Exercise materials>
--- START ---

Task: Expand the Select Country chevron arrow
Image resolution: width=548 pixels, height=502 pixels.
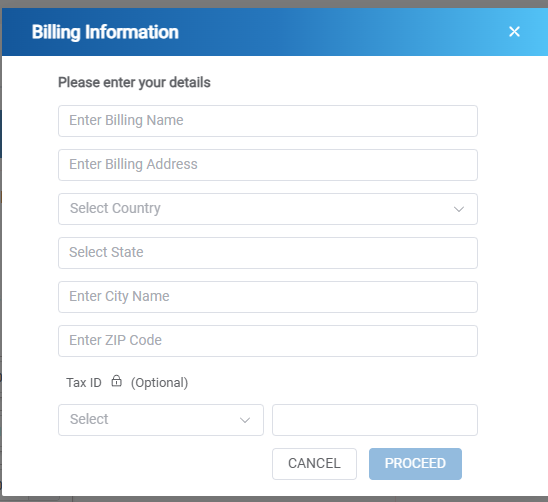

--- END ---
--- START ---

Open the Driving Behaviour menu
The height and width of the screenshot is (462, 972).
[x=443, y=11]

--- END ---
--- START ---

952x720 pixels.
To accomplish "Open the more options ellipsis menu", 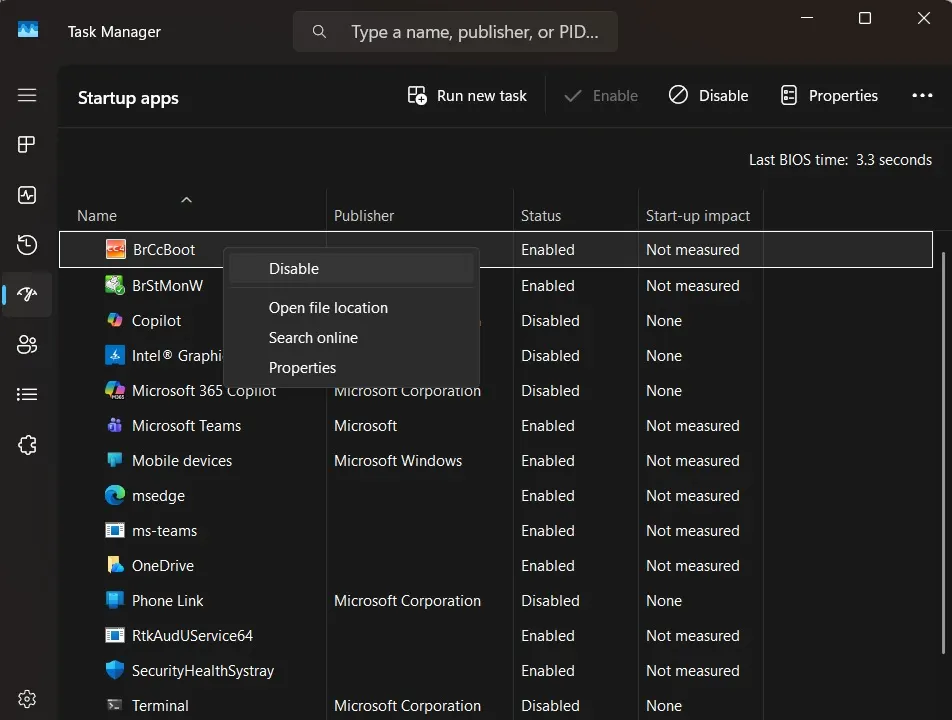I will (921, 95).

--- END ---

Each line of the entries above that includes the string "pixels" should be copied out.

Image resolution: width=548 pixels, height=502 pixels.
952x720 pixels.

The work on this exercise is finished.